I finanzieri hanno cosi’ accertato che le  citate imprese addebitavano costi di nolo a caldo, rivelatisi inesistenti dopo un’attenta analisi della documentazione acquisita presso gli uffici dell’a.t.o. 2 belice ambiente. In particolare, sono state acquisite le scritture contabili ed extra-contabili dell’a.t.o. 2 Belice ambiente e l’attenzione dei finanzieri e’ stata rivolta particolarmente alle bollette di pesata, redatte al momento del conferimento in discarica dei rifiuti, riportanti la data ,  l’orario e la targa degli automezzi che conferivano i r.s.u.. comparando i dati  cosi’ acquisiti con le prestazioni dalle suddette imprese indicate nelle fatture emesse dai fornitori sono  emerse notevoli differenze tra le somme richieste in pagamento per le prestazioni fatturate e quelle realmente eseguite dai fornitori. Ed in effetti, le fatture emesse dai vari fornitori sono risultate prive delle bollette di pesata presso la discarica.

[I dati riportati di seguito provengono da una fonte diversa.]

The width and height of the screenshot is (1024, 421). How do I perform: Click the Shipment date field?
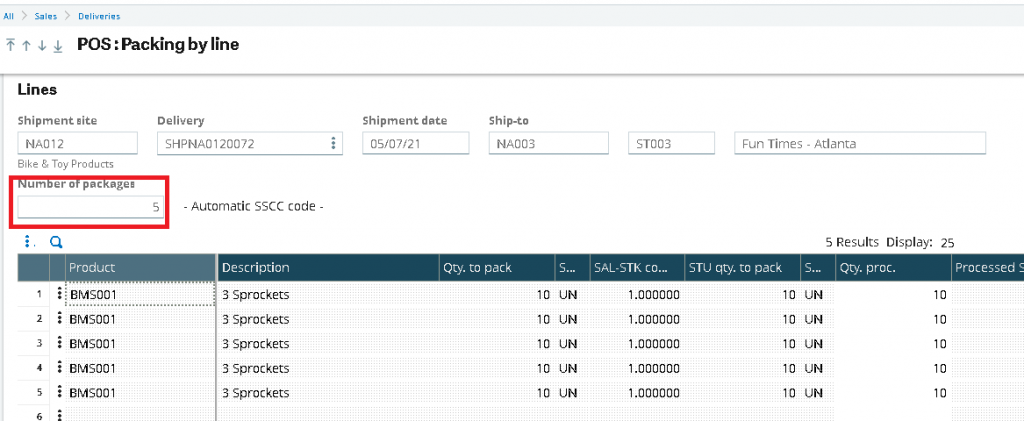coord(415,144)
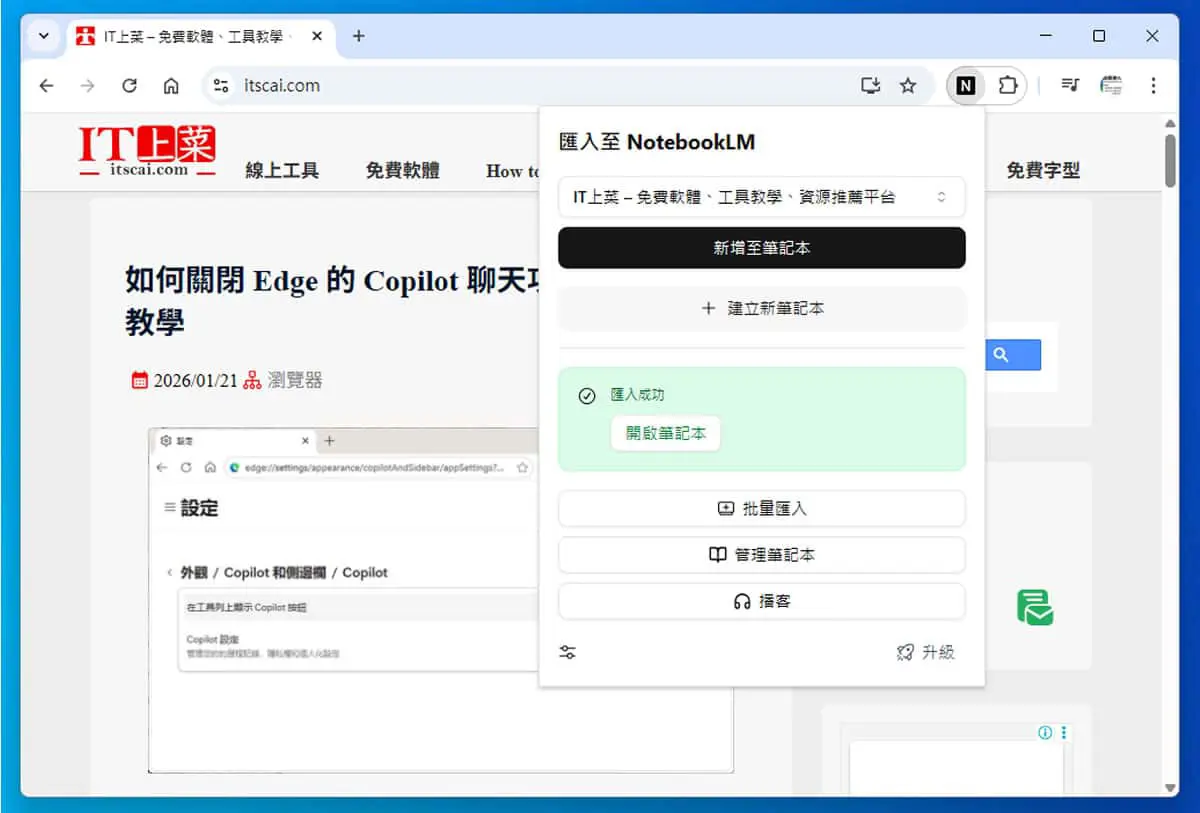Open the 線上工具 menu item

coord(282,171)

La ricostruzione di tali accadimenti e’ risultata assai difficoltosa in quanto gli amministratori dell’a.t.o. 2 Belice ambiente in carica negli anni 2005 e 2006, hanno omesso di predisporre ed attuare le doverose procedure amministrative di controllo e verifica volte al puntuale riscontro dei corrispettivi richiesti  in pagamento dai fornitori per le prestazioni rese.  Invero dette procedure di controllo   e verifica sono state successivamente attuate dagli amministratori dell’a.t.o. 2 belice ambiente.

E’ stato, altresi’, accertato che gli amministratori dall’a.t.o. 2 belice ambiente, negli anni 2004 e 2005, hanno stipulato contratti di locazione di  locali destinati a ricovero e custodia degli automezzi, nonostante che il comune di Mazara del Vallo avesse offerto in comodato gratuito l’autoparco comunale per i medesimi servizi, causando un ingiusto danno patrimoniale alle casse della societa’ d’ambito per un importo di circa 70.000 euro.

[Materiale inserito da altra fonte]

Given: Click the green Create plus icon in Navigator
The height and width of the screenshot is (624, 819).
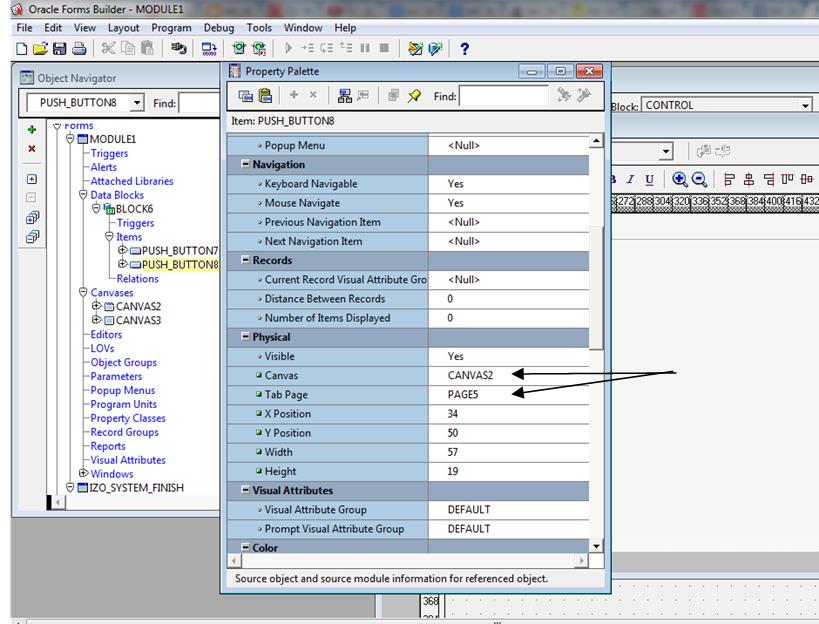Looking at the screenshot, I should [31, 130].
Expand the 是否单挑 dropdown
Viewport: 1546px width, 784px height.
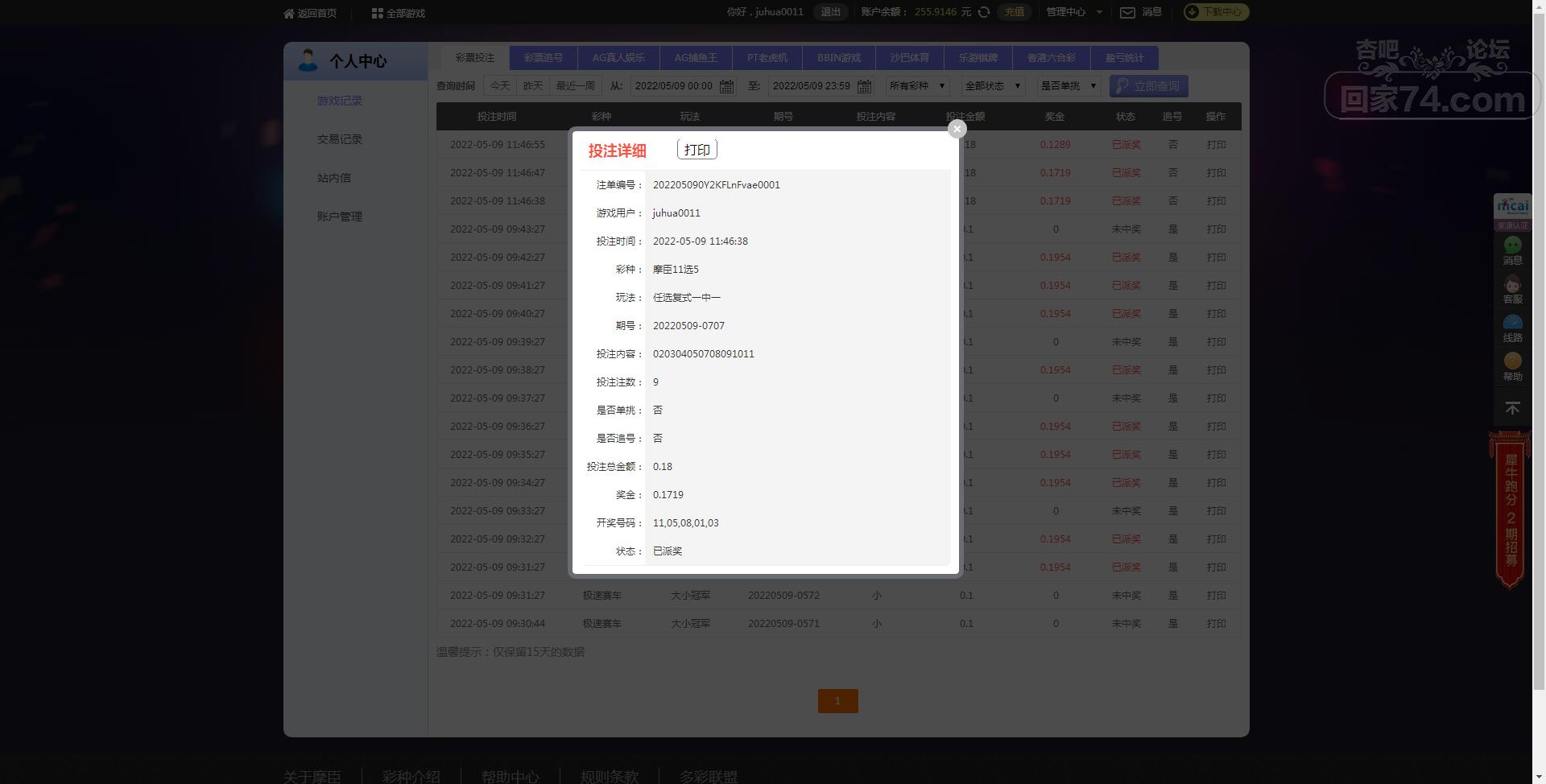click(x=1069, y=86)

Le somme di denaro ingiustamente elargite dall’a.t.o. 2 belice ambiente, a seguito delle illecite condotte innanzi descritte, hanno sicuramente determinato una lievitazione della t.i.a. (tariffa igiene ambientale) posta a carico dei cittadini residenti nei comuni soci della societa’ d’ambito, che hanno manifestato il proprio dissenso a seguito del notevole aumento del costo del servizio.

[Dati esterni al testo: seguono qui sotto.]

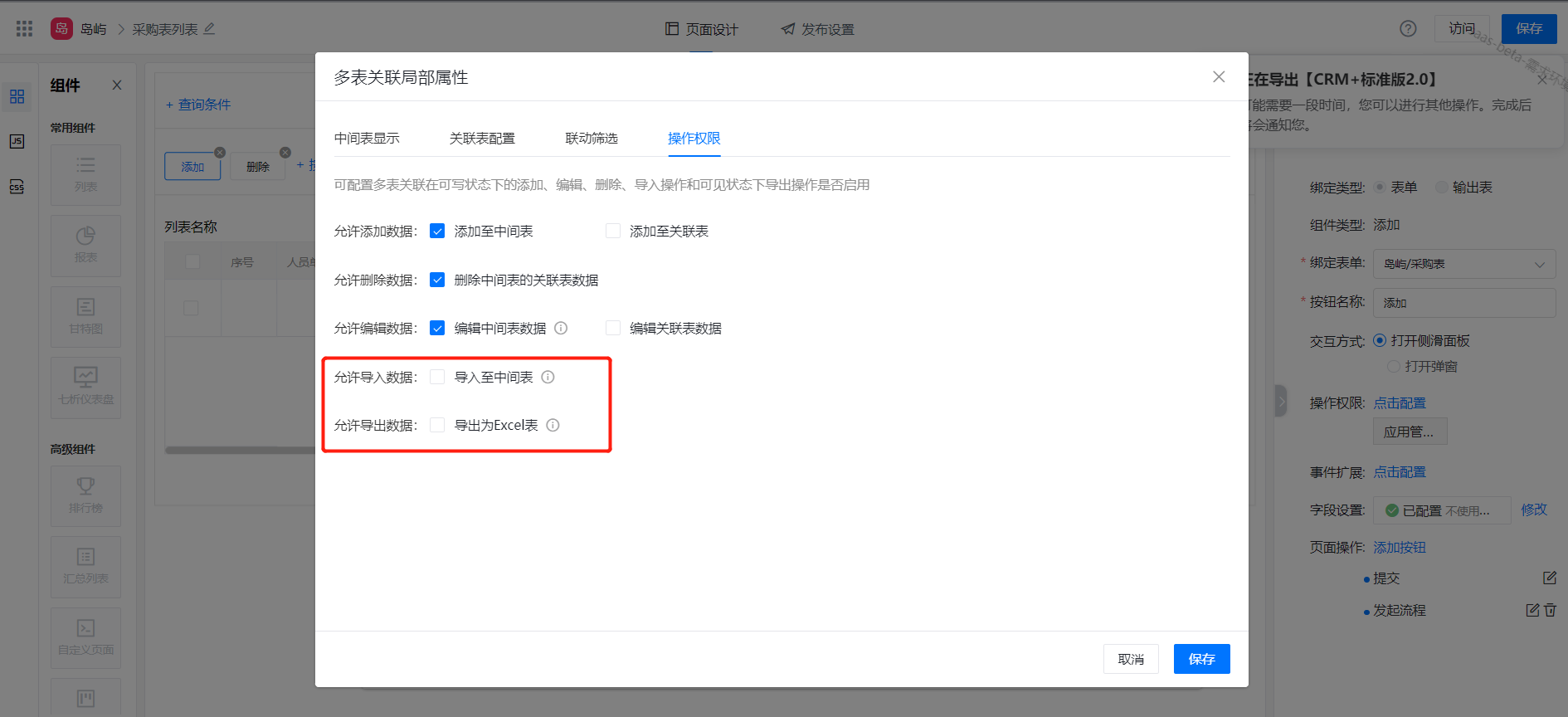
Task: Click the 按钮名称 input field
Action: (x=1463, y=303)
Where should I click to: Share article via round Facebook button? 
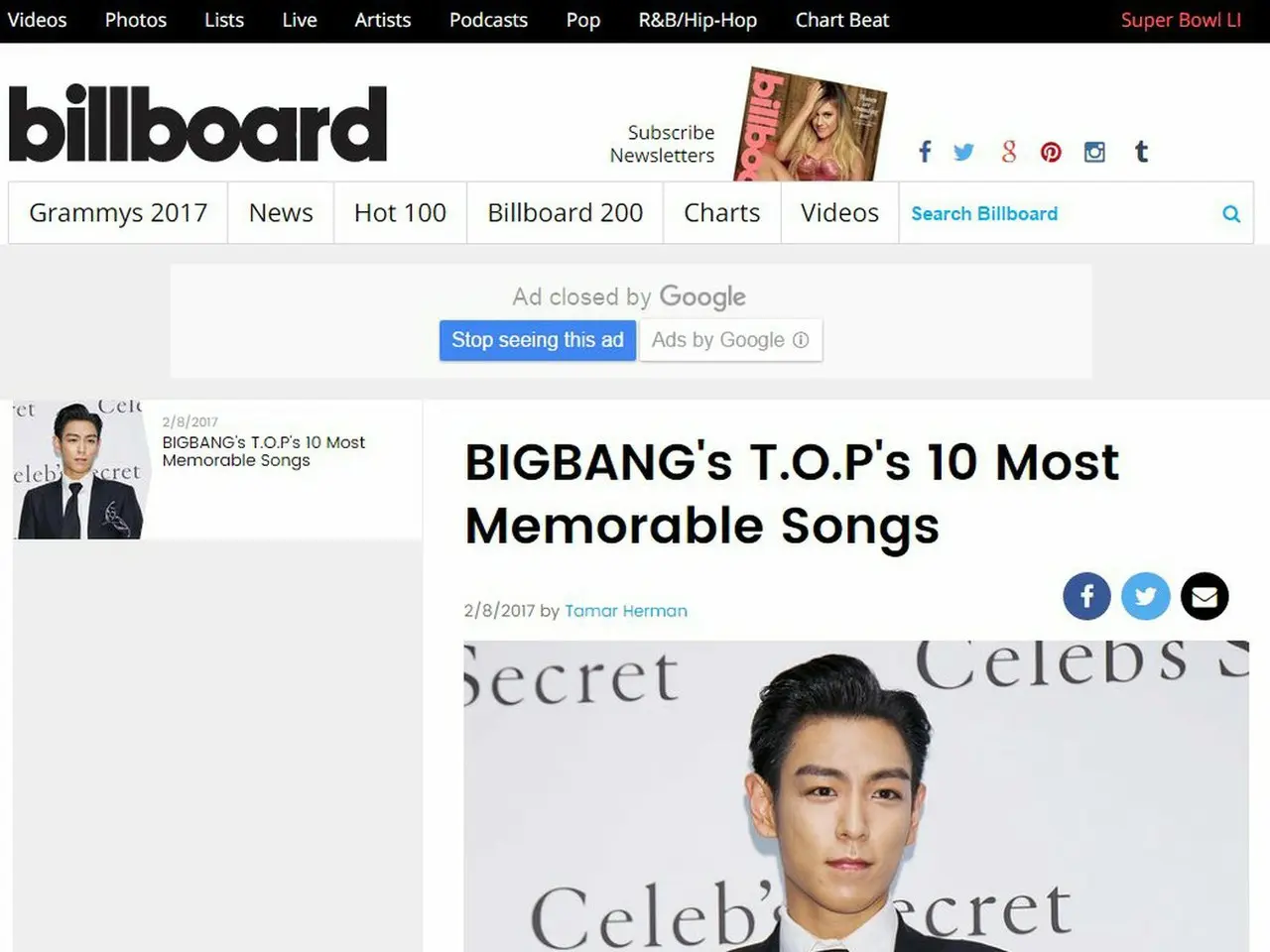click(x=1086, y=596)
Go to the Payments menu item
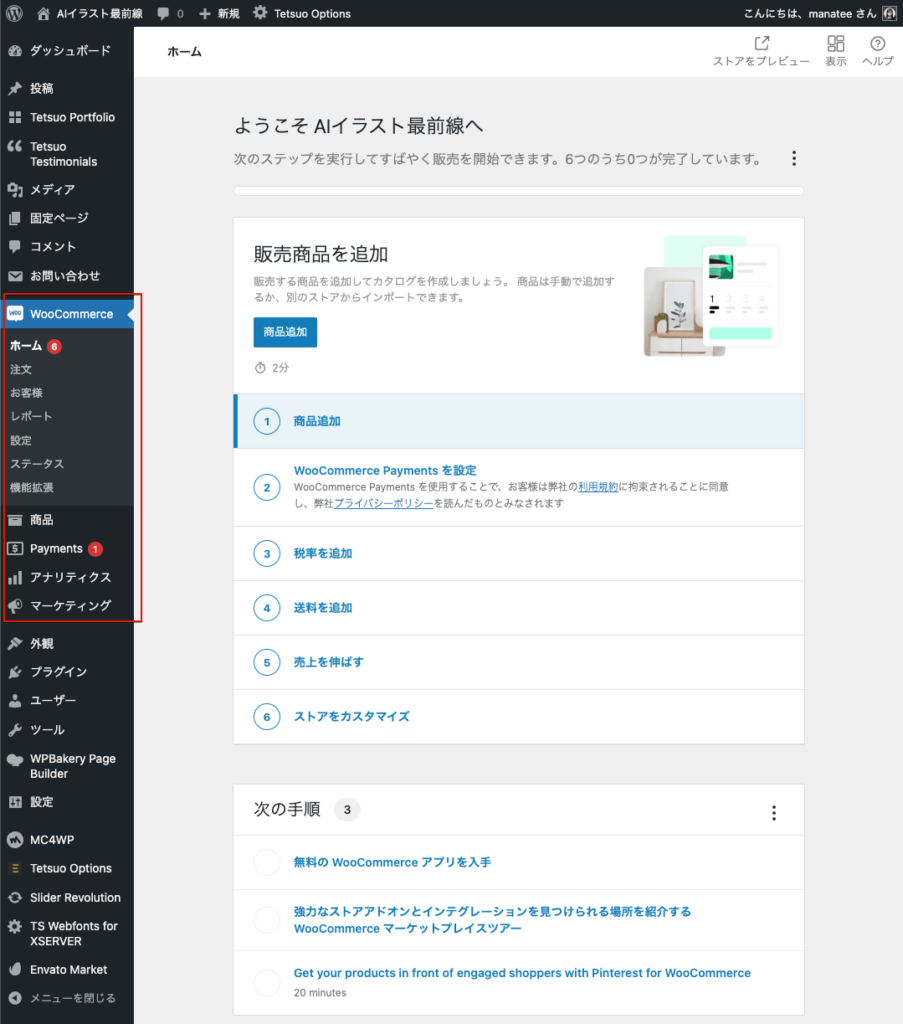The height and width of the screenshot is (1024, 903). point(56,549)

Le presenti risultanze di indagine, connotate dall’indiscussa  professionalita’ delle fiamme gialle, dirette dal procuratore della republica di marsala, sono il corollario di una lunga ed articolata attivita’ investigativa protrattasi ininterrottamente per diversi mesi, basata sia sull’esame dei molteplici documenti acquisiti che sull’esame testimoniale di numerose persone che hanno confermato e riscontrato puntualmente le ipotesi accusatorie”.